INSULIN-LIKE GROWTH FACTORS, IGFs (Anabolic)
Many of the GH effects are transported through IGFs. IGF-1 is the primary IGF involved with respect to exercise. IGF has a major role in protein synthesis. Responses of IGF-1 to heavy resistance training, however, remain unclear and are currently being investigated by researchers worldwide.
EPINEPHRINE (Anabolic)
Epinephrine is a catecholamine that is secreted by the adrenal medulla and is important in strength and power activities. It is usually one of the first endocrine functions to occur in response to resistance exercise. This hormone acts as the central motor stimulator, peripheral vascular dilator, and enhances enzyme system in muscle.
Some of the physiological functions of epinephrine include:
increased muscle contraction rate
increased Blood Pressure
increased energy availability
increased blood flow
augments the secretion rates of other hormones, such as testosterone.
Heavy resistance training has been shown to increase epinephrine levels during maximum exercise.
CORTISOL (Catabolic)
Cortisol is an enemy number one in high intensity training, and therefore needs to be avoided. Cortisol also plays a role in suppressing the immune system, which has a negative effect on the recovery and remodeling of muscle. The reason is that cortisol is an extremely catabolic hormone that helps convert amino acids to carbohydrates when glycogen levels in the muscle are low. It is vitally important for survival circumstances, but for resistance training it limits muscle protein synthesis and therefore muscle growth. The major problem with limiting cortisol is that the same resistance training protocols, short rest periods and high training volume, that promote GH release, also increases cortisol.
To reduce the release of cortisol a quality diet of carbohydrates and protein before and after each workout is essential to help promote testosterone, GH, IGF and Epinephrine levels. Always remember to vary workout routine in order to prevent the chronic catabolic responses that can occur when too much cortisol is released, often in an overtraining state.
Aging effects in men
Aging in men is marked by a progressive reduction in the daily production of GH as well as testosterone. The hyposomatotropism of aging is associated with increased fatigue, decreased physical performance, reduced lean body mass, and an accumulation of abdominal visceral fat mass. Testosterone bioavailability falls in parallel, such that its production is reduced by nearly one third by age 70 and one half by age 80. Hypogonadal-like features may emerge concurrently in the aging male, e.g. loss of bone and muscle mass, diminished libido and potency, impaired psychological well-being, and variable reduction in red cell mass.
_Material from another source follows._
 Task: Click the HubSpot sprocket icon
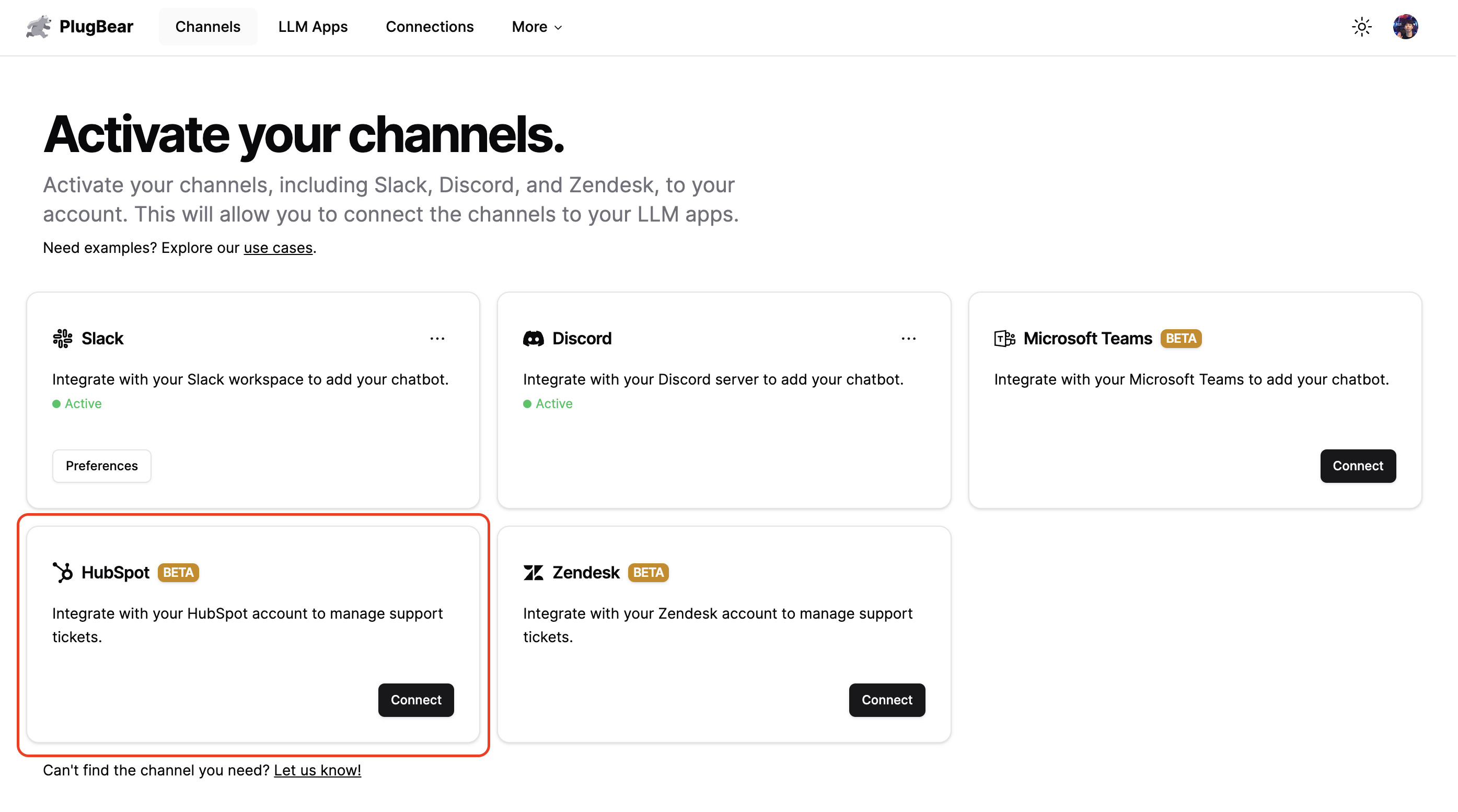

Recent studies of Growth Hormone or Testosterone supplementation indicate that important anabolic effects can be elicited in GH-deficient, hypogonadal, and healthy older men, such as enhanced lean body mass, greater strength and muscle protein synthesis, increased bone mineral content, and an improved sense of well-being. However, higher doses of androgen may cause polycythemia, diminish plasma high density lipoprotein (HDL) concentrations, worsen sleep apnea, and stimulate prostate growth. Likewise, GH supplementation may induce peripheral edema, arthralgias, carpal tunnel syndrome, gynecomastia, and mild glucose intolerance. One approach to addressing the foregoing concerns would be to limit the amounts of Testosterone or Growth Hormone administered.
Summary
A short-term combined administration of Growth Hormone and Testosterone in older men elevates serum concentrations, improves selected facets of physical performance, and increases muscle IGF-I gene expression without measurably changing body composition or muscle strength or inducing clinically adverse events. These preliminary outcomes suggest the utility of evaluating the impact and safety of longer-term, midphysiological bihormonal supplementation in older men.